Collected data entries
Start of Block

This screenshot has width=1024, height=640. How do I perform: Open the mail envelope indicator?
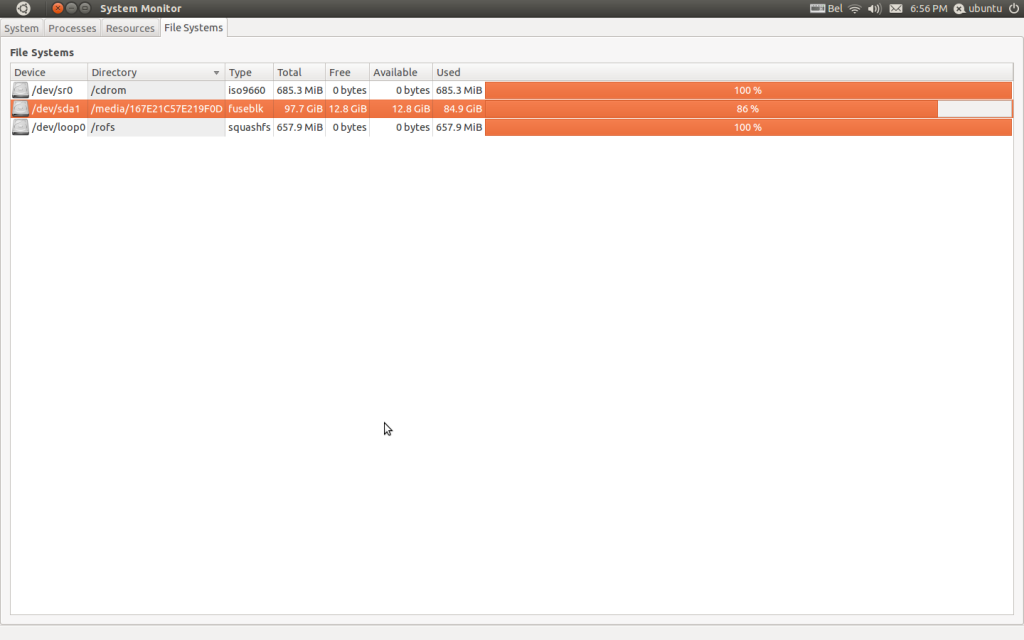click(895, 9)
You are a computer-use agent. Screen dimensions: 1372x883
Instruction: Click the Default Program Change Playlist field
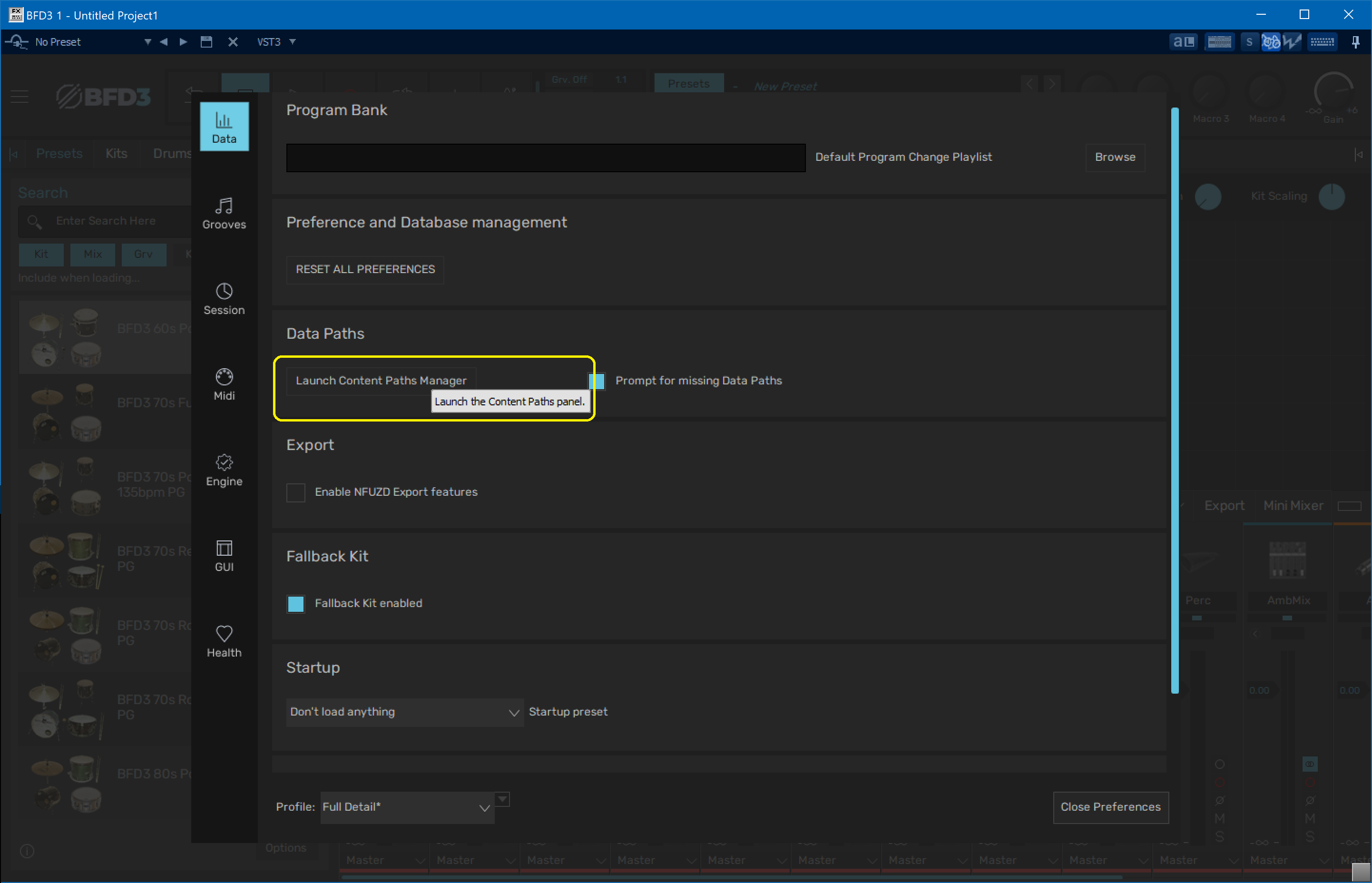(x=546, y=157)
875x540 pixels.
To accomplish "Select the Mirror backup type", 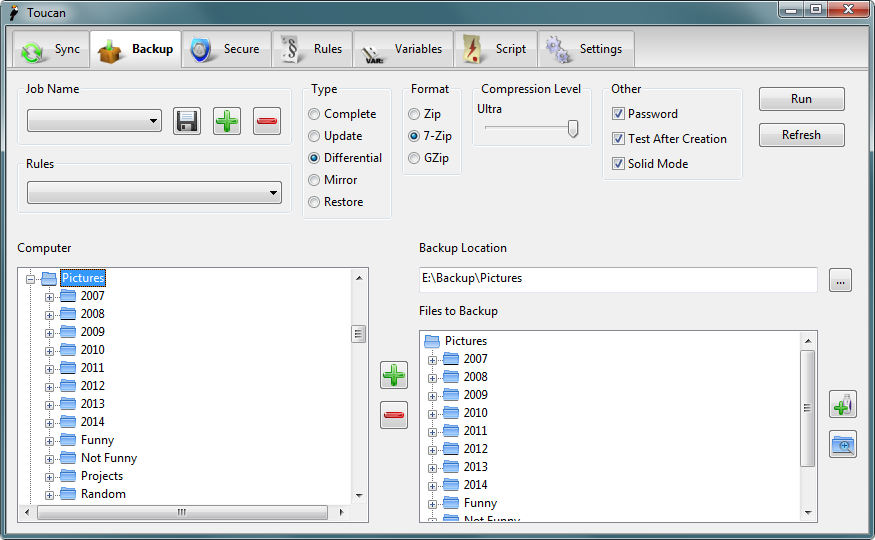I will point(315,180).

End of Block

- _What needs to be done_
Output must match the lines from the start of the records above through the line that contains "875x540 pixels.", exactly and with every picture removed.

- _Exercise response_
This screenshot has width=1024, height=640. How do I perform: Open the mail envelope indicator?
click(895, 9)
You are a computer-use agent. Screen dimensions: 1372x883
Instruction: Click the Default Program Change Playlist field
(x=546, y=157)
875x540 pixels.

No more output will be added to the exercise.